Le titre pourrait être ironique – il l’est sans doute, mais finement, avec tendresse et sans cynisme. Si Claire a dix-sept ans, elle ne laisserait sans doute personne dire que c’est le plus bel âge de la vie (pour reprendre la formule de Paul Nizan) ; et le grand-père ne se souvient de sa jeunesse qu’avec une amère insatisfaction. Pourtant, c’est bien dans la conscience de l’âge que se joue la beauté d’une relation hantée de part et d’autre par le temps qui passe. À l’impossibilité, pour Claire, de donner une forme à son avenir, répond l’incapacité du grand-père à structurer la matière de ses souvenirs, à les énoncer, à les assumer. L’avenir et le passé sont également insaisissables et vaporeux, au point que la seule issue – qui est aussi le seul point de rencontre possible entre deux êtres tournés dans des directions opposées – est le présent, l’échange dans un moment déterminé et partagé. C’est ce dont témoigne un final magnifique, qu’il faut sans doute comprendre comme une ode au moment partagé – au moment présent – plus que comme une simple révélation. Cette ultime séquence est comme le point d’orgue de l’histoire d’une confrontation sans cesse repoussée.

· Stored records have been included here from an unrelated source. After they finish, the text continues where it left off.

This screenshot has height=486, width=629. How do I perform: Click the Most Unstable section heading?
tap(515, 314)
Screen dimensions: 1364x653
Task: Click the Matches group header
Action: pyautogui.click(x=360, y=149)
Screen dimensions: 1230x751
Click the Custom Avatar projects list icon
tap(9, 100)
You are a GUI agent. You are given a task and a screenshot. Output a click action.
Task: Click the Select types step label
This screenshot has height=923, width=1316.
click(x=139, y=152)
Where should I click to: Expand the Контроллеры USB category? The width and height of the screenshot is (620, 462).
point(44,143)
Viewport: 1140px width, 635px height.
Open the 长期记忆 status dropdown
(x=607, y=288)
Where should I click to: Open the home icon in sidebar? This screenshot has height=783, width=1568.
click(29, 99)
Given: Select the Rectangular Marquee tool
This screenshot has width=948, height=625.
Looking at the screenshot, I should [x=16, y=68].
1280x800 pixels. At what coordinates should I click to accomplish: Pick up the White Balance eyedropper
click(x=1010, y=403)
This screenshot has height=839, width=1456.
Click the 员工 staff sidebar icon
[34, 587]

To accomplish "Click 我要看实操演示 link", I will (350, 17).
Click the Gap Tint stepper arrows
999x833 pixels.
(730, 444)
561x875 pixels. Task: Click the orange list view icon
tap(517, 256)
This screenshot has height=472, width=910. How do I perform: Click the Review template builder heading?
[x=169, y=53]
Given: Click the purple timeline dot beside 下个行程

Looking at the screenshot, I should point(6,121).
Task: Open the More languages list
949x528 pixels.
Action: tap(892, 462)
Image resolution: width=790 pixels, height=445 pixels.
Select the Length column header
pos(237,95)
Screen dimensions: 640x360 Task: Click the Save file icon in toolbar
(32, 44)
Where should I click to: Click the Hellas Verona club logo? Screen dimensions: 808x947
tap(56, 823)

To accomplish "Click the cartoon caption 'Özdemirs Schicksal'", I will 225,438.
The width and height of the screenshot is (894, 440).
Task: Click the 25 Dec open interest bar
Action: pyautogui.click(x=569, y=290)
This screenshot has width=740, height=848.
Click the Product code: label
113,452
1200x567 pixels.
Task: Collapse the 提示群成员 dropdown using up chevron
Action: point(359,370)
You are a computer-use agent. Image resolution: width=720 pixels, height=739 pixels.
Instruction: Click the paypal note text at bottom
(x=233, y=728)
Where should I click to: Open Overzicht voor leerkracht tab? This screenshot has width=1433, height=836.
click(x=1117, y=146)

Elle suffit à faire oublier les quelques maladresses de récit (notamment dans le traitement des histoires parallèles, et plus particulièrement de l’histoire d’amour que traverse Claire), et à attirer in fine l’attention sur ce qui constitue l’essence même de ce beau film : l’histoire de deux êtres qui apprennent, au prix d’un aveu, à se regarder autrement qu’à travers une vitre, et de deux films qui parviennent finalement à se rencontrer.